* [SOURCE MATERIAL]
= Beginning of Section =

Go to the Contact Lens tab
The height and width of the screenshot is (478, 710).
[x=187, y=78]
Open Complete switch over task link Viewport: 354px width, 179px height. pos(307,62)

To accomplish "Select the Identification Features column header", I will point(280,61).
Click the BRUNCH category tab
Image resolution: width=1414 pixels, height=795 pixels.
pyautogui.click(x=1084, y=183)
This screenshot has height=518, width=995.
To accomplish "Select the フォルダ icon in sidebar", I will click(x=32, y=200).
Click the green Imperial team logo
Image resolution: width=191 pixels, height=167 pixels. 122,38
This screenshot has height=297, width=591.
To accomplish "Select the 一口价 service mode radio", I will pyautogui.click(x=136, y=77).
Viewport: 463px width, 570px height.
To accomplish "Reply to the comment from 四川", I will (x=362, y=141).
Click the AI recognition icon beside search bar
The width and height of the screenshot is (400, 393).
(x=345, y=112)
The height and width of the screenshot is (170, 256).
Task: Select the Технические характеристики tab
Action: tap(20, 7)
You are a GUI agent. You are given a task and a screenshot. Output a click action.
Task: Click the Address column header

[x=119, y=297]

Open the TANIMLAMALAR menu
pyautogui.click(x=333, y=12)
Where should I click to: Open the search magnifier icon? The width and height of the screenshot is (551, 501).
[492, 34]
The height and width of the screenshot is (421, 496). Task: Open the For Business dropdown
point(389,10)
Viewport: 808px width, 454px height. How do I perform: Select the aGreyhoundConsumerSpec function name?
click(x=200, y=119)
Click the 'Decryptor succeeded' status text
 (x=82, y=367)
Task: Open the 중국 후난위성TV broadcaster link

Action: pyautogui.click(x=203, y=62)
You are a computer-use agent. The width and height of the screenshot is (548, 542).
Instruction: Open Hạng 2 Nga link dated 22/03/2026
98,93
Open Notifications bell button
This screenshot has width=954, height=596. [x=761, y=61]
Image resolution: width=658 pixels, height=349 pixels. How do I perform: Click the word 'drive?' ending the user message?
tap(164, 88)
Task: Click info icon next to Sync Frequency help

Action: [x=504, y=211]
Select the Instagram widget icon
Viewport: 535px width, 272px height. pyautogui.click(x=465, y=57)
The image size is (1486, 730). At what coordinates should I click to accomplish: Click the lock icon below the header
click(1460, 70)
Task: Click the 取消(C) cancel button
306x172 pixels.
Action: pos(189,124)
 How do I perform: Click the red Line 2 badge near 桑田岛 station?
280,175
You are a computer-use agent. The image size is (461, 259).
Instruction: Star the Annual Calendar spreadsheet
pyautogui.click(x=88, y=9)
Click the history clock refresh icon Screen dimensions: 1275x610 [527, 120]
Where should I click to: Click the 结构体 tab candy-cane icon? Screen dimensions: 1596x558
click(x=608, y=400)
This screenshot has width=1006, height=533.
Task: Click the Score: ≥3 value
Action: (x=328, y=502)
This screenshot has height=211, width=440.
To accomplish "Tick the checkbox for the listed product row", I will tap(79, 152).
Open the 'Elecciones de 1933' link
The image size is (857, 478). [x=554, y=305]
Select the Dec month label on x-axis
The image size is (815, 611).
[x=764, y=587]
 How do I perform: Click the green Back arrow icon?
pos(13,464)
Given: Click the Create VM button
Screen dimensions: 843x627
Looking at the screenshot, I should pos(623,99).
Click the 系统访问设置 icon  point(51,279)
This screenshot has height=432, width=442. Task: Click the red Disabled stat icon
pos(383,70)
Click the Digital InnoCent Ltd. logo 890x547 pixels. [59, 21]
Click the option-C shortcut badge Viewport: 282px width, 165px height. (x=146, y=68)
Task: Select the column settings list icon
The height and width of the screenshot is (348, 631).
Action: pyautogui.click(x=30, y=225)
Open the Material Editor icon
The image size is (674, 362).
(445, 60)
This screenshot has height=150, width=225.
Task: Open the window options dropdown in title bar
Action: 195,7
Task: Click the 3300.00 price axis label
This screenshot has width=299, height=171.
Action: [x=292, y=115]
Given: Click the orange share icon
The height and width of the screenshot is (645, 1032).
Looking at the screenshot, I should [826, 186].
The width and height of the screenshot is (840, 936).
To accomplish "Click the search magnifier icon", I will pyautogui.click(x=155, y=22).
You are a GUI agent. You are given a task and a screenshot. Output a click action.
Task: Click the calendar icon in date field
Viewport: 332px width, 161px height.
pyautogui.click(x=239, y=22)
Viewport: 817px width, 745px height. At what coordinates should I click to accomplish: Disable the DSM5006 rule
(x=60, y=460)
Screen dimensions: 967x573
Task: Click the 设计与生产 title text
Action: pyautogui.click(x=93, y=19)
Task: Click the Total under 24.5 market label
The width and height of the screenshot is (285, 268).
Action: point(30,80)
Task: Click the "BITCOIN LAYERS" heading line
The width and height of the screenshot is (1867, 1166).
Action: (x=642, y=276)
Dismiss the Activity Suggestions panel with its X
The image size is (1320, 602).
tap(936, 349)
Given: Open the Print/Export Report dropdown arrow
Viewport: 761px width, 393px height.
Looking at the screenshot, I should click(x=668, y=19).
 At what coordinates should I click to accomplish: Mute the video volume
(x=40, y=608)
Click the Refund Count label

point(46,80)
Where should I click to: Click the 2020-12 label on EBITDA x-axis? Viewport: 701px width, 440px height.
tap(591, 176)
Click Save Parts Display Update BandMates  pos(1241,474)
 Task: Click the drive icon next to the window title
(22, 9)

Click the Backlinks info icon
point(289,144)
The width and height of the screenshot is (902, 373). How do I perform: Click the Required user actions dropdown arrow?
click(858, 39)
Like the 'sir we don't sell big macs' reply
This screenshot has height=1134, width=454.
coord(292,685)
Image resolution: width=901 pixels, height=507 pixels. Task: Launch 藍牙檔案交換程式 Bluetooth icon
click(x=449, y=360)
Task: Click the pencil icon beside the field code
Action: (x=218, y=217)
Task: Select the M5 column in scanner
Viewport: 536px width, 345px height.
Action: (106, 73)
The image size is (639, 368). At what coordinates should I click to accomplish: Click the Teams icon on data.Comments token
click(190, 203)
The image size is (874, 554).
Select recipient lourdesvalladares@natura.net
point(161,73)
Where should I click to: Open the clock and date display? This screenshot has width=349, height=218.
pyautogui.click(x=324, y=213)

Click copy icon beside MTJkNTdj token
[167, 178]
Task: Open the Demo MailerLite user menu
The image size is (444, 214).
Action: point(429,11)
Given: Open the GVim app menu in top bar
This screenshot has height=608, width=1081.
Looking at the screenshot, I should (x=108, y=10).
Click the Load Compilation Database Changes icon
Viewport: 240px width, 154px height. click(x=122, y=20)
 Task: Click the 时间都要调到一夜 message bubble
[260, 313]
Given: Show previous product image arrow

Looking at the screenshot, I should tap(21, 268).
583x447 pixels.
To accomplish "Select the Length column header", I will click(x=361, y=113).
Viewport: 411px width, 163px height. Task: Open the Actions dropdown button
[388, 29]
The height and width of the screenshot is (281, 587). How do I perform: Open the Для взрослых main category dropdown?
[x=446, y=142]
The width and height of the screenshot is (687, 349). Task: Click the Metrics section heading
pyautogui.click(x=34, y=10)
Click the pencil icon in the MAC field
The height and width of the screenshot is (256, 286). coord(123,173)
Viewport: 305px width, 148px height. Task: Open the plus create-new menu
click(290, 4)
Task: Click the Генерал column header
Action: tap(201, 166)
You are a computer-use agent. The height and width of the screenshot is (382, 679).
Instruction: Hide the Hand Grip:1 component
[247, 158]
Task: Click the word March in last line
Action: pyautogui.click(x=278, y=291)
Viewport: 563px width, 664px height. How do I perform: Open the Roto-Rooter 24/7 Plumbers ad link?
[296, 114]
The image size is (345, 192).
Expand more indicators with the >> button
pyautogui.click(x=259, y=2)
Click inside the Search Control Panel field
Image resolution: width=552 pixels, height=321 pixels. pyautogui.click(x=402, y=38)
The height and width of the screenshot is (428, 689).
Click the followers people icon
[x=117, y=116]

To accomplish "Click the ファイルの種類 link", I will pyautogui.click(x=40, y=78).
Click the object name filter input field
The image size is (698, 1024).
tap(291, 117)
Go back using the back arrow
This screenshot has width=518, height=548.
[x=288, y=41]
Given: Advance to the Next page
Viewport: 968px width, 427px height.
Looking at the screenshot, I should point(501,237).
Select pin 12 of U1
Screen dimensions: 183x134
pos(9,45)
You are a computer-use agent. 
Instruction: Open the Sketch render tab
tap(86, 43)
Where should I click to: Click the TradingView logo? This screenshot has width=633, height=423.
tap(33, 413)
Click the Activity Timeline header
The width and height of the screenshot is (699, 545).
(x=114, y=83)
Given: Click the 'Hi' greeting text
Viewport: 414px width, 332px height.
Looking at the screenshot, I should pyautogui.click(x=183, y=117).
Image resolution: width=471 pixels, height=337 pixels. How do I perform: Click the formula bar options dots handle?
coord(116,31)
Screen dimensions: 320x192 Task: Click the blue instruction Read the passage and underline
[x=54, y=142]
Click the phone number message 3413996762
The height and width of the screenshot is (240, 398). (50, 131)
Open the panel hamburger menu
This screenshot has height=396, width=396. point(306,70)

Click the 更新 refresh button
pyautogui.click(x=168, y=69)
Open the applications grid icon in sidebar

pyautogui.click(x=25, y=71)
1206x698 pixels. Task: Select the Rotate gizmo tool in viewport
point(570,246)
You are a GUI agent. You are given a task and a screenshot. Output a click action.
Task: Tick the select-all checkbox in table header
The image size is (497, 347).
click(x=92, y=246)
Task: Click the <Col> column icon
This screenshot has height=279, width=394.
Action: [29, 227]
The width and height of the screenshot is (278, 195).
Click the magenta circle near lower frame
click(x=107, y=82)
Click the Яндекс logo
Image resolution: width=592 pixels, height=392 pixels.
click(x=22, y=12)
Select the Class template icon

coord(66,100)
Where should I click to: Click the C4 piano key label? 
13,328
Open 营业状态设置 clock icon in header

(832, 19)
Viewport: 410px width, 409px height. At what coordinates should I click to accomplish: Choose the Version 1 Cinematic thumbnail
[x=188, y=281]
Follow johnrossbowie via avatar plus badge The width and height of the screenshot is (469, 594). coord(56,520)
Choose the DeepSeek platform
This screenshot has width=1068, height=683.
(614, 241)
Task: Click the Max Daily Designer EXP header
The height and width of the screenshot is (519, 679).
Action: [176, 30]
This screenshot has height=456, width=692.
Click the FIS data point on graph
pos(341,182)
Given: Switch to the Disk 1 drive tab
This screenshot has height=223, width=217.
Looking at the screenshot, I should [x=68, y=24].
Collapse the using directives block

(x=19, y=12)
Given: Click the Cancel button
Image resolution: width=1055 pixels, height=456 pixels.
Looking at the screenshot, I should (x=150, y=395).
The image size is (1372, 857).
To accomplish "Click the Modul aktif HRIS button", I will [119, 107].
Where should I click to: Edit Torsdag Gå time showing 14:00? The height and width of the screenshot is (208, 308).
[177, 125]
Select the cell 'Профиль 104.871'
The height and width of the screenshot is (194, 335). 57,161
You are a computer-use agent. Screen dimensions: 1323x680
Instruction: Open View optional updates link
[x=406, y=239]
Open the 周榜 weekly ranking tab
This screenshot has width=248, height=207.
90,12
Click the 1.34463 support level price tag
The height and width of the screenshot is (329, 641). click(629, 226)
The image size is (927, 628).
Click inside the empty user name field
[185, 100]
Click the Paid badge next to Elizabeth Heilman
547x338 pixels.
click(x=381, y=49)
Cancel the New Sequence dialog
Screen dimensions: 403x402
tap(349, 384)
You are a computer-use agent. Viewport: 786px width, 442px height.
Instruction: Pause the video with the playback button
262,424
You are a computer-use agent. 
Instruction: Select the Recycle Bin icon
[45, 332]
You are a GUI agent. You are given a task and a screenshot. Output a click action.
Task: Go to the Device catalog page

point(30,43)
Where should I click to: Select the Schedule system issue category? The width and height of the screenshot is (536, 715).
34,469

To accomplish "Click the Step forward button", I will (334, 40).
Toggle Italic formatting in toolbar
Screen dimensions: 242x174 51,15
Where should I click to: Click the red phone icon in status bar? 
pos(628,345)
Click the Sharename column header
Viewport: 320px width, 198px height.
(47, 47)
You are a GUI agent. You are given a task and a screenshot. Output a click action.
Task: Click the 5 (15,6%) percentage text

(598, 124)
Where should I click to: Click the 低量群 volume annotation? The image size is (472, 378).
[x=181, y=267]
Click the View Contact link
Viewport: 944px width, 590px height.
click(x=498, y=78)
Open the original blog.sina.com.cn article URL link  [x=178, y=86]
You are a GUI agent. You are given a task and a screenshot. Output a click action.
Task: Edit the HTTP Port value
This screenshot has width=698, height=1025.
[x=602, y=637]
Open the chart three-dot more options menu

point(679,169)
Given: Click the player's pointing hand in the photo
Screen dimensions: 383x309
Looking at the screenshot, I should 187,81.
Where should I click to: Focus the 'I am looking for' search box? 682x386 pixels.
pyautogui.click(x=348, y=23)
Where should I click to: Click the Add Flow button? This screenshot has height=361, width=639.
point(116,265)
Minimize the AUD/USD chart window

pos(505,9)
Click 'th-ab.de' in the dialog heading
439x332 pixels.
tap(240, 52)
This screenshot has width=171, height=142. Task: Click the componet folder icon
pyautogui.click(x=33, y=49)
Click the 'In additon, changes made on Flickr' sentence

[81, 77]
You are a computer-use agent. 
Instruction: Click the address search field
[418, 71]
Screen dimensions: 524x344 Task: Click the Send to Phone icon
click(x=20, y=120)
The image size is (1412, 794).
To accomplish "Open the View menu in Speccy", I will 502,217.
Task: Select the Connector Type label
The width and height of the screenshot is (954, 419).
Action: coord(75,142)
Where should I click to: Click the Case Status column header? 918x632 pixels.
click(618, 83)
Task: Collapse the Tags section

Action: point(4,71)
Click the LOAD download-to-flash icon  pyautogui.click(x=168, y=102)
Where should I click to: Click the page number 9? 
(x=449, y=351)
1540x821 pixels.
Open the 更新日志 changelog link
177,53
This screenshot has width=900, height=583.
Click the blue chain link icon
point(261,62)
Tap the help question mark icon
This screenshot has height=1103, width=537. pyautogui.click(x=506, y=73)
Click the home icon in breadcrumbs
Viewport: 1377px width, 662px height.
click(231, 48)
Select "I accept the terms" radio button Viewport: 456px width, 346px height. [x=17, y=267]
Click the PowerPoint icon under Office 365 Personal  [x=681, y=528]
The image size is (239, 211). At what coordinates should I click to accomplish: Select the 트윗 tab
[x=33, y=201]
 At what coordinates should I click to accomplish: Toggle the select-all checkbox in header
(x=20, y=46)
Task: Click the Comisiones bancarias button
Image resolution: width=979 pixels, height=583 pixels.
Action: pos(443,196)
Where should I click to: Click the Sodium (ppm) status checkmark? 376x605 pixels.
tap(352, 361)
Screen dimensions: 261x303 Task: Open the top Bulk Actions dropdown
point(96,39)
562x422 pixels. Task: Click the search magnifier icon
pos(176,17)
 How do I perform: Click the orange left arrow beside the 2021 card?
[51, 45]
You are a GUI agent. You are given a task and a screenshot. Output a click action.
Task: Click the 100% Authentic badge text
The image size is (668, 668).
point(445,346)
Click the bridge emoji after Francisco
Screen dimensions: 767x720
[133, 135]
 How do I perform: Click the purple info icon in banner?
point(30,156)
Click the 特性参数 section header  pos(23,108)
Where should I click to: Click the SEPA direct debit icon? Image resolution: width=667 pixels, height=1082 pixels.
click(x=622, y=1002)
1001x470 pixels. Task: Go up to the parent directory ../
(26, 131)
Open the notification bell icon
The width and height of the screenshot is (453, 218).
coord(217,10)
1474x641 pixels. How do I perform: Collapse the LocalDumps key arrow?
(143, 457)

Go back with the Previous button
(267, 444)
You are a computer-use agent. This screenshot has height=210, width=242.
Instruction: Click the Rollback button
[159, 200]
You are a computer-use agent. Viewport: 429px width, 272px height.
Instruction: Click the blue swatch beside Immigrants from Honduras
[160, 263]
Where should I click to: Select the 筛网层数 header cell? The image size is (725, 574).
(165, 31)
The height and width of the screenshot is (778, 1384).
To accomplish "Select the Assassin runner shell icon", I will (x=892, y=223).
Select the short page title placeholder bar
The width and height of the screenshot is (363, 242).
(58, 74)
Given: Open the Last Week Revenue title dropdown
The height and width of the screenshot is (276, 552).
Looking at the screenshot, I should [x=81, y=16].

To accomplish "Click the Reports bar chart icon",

= End of Section =

* [WHAT IS EXPECTED] Of the records above, copy each line that includes "computer".

* [ANSWER AREA]
You are a computer-use agent. The width and height of the screenshot is (548, 542).
You are a computer-use agent. The image size is (461, 259).
You are a computer-use agent. The height and width of the screenshot is (382, 679).
You are a computer-use agent. 
You are a computer-use agent. Screen dimensions: 1323x680
You are a computer-use agent. Viewport: 786px width, 442px height.
You are a computer-use agent. 
You are a computer-use agent. 
You are a computer-use agent. This screenshot has height=210, width=242.
You are a computer-use agent. Viewport: 429px width, 272px height.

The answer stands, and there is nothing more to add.